Bob Dickinson: Rendition remix
A remix of Bob Dickinson's Rendition, by David Perks (aka ‘Sleepy Head’): Rendition (the ‘Internment’ Mix). The primary focus here is the cello part, deconstructed and re-imagined.
Download Rendition (the 'Internment' Mix) (20.1 Mb)
Remix Rendition
As well as donating the 'Internment' mix of Rendition to us as a free download, Bob Dickinson has also passed on the separate elements of the original piece. We'd like you to get involved with the continuing evolution and democratisation of the piece by downloading these elements and creating your own remix. Once you're done, let fourier transform know, and we'll pass on the results to Bob in order to keep the piece growing.
Download the separate elements here - cello, harp, marimba, and two violin parts (170.9 Mb).
About Bob Dickinson
Bob was keyboardist in Magazine in the late seventies, contributing the song 'Motorcade', to the first album Real Life. This followed work with a number of European avant garde composers including Dieter Salbert and Jean Yves Bosseur, alongside projects with Cabaret Voltaire and Richard Witts (of The Passage). In the eighties, he devoted his energies to educational work alongside collaborative projects with dancers and artists from other disciplines. The nineties witnessed an increasing involvement and interest in music, ritual and nature, culminating in the publication of Music and the Earth Spirit by Capall Bann in 2001. In recent years he has composed pieces for 10-string classical guitar and small chamber ensembles which have been performed in South Africa and Canada. An album of recent work, Logic, Beauty and Chaos, has been released on the JNN netlabel based in the Netherlands. Alongisde the chamber work Rendition, for the Komposit ensemble, he has completed a set of songs, Pictures of a floating world for the mezzo-soprano Siobhan Mooney and the pianist Ezra Williams (premiered at Schotts Music, London, January, 2010). His current projects include an extended music-theatre piece for Siobhan Mooney, employing Aramaic texts.
About this work
The original version of Rendition was composed for The Komposit Orchestra, and was perhaps representative of a post-9/11 response to recent global events, yet at the same time setting these against previous historical precedents.

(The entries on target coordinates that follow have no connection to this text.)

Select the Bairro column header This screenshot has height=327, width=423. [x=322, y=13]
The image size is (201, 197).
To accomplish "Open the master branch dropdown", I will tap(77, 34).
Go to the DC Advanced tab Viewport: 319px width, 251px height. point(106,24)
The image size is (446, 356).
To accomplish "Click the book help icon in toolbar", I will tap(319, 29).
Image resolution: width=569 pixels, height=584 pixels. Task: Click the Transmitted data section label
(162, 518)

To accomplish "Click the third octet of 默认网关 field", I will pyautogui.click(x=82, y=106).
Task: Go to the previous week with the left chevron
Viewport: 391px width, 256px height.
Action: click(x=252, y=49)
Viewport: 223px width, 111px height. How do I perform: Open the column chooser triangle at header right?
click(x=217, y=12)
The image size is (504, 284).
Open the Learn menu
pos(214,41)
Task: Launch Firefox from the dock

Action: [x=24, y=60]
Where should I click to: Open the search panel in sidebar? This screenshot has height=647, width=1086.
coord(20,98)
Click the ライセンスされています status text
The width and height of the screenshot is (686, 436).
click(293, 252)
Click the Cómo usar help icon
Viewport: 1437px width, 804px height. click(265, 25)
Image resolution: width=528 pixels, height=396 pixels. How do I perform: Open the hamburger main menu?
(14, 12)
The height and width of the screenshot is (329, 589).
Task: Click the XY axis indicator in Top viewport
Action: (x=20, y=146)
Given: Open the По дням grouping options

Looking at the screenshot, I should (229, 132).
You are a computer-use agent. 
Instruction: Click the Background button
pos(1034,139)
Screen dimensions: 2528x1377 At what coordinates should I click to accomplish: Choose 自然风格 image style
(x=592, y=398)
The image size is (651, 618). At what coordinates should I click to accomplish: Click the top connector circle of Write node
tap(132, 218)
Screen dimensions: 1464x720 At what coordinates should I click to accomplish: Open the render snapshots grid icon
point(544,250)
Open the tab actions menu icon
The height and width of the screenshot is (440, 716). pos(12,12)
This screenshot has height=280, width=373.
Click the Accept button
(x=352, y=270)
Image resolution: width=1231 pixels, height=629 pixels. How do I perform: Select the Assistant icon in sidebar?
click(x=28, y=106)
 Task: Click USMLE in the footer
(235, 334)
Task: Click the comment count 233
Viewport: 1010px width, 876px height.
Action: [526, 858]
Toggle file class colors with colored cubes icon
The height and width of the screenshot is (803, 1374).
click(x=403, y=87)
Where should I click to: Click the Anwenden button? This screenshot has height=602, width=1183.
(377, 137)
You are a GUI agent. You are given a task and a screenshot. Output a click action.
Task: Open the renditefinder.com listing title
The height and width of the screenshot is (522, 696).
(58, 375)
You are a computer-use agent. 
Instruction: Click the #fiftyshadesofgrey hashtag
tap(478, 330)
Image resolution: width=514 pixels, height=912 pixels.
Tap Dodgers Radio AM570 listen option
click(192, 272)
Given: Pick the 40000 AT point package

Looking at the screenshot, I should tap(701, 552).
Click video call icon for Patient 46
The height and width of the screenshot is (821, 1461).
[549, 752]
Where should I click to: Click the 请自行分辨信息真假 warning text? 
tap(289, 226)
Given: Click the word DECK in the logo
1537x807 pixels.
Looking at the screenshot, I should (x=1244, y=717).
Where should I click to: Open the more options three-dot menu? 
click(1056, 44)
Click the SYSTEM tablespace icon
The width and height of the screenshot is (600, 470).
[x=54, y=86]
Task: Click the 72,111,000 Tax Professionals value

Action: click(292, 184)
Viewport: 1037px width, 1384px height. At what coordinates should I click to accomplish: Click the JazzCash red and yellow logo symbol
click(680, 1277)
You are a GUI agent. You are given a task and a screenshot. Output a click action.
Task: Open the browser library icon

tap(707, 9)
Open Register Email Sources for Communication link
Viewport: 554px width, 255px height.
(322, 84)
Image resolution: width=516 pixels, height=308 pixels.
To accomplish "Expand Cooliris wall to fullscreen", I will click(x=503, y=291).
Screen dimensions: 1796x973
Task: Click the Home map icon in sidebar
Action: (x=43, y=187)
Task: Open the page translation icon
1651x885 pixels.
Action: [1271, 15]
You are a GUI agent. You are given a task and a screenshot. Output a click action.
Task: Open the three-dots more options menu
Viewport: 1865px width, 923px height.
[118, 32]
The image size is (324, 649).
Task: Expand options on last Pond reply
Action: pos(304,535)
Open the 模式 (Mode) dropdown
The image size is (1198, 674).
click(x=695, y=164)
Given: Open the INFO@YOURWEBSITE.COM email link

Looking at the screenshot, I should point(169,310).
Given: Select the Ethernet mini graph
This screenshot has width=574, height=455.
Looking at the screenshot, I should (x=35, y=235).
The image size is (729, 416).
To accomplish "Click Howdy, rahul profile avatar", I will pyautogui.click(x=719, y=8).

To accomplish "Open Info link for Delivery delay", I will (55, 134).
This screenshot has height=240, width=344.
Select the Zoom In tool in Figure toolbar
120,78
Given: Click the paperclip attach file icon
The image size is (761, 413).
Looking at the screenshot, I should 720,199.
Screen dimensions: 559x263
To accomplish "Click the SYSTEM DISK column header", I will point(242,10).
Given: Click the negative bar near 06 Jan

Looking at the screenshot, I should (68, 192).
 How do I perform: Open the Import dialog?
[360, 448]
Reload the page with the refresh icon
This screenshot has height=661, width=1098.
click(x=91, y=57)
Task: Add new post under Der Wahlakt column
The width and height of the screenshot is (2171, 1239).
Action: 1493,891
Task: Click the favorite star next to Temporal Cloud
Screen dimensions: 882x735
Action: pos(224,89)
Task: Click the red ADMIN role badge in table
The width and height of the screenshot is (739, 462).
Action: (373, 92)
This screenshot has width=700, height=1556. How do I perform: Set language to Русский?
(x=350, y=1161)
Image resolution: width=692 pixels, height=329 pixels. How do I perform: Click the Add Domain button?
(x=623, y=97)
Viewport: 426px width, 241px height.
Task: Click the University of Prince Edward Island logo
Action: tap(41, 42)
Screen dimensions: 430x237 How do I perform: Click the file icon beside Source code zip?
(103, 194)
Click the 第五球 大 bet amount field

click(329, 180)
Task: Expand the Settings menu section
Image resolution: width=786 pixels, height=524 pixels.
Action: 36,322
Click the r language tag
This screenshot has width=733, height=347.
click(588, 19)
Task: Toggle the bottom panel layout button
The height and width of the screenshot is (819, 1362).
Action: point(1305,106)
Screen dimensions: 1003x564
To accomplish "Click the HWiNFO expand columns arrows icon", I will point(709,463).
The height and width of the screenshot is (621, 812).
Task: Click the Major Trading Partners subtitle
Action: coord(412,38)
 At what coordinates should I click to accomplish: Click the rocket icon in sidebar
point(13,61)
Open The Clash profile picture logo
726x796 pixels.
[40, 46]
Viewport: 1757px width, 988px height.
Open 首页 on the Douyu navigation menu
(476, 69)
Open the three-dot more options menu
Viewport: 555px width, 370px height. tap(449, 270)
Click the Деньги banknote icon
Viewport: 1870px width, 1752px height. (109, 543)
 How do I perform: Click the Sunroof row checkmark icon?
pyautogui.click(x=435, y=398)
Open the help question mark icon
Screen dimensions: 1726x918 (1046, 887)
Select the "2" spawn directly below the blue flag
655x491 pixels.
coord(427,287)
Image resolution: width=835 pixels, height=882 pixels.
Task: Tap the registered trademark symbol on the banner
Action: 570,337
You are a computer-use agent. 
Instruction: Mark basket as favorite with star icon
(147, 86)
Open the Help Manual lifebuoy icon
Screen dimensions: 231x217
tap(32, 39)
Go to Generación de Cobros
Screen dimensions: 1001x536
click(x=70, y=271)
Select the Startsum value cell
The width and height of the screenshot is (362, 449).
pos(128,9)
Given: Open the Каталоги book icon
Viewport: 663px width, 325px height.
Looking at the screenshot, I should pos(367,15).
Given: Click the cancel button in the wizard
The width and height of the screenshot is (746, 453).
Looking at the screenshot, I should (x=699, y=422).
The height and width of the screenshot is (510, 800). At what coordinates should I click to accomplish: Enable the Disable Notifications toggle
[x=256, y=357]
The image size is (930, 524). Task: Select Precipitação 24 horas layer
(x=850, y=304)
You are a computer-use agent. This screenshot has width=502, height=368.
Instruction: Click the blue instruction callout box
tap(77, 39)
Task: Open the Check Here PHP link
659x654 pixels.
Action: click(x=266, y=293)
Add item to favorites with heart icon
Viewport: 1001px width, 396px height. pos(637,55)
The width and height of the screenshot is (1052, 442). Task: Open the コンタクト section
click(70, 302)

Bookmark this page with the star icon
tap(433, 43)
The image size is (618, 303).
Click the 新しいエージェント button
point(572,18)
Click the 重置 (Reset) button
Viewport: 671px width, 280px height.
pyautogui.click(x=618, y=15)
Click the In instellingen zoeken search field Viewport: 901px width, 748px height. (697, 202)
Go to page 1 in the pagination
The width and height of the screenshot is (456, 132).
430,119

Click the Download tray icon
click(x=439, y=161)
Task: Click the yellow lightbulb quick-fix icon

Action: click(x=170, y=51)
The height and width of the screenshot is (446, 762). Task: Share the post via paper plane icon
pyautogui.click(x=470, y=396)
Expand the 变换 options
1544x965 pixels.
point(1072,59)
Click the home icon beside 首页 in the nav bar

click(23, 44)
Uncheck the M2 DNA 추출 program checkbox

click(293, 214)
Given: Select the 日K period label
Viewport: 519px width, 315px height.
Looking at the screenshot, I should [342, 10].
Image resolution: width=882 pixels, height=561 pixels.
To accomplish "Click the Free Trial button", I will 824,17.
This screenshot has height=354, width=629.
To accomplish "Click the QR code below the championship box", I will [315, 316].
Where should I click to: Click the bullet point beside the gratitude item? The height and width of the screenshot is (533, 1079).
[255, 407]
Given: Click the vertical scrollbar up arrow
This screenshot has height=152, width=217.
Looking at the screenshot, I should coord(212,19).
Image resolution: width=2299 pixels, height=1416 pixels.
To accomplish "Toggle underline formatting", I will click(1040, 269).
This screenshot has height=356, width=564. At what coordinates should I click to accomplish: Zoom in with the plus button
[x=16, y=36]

The title has a dual reference:
- the enforced movement and handing over of suspected terrorists by the US government to other jurisdictions and possible torture;
- ‘rendition’ in the sense of a realisation of a musical score.
At the same time, the work references the forced movement of peoples against their will from their home to an unknown and unwanted place. In this context, the reference points are the Holocaust and the Palestinian situation. The original piece took the form of an arching, symmetrical lament for ensemble in which the main player is the cello pitted against forces outside his/her control. From the opening section through to the violent central section, and the subsequent return to stasis at the conclusion of the work, the cellist becomes the object of various forms of external and unwanted pressure from the other participants. Within this structure, there are a range of transformational processes in operation, giving rise to music which traverses a spectrum from minimalist simplicity to more complex chaotic processes.
The original version of Rendition can be heard at www.bobdickinson.org. The players on that recording are Emma Williams (marimba), Laura Zobel (violin 1), Sarah Stuart (violin 2), Ailee Robertson (clarsach), Adrianne Wininsky (cello) and Rudi Araphoe (electronic sound design). The conductor is Huw Thomas.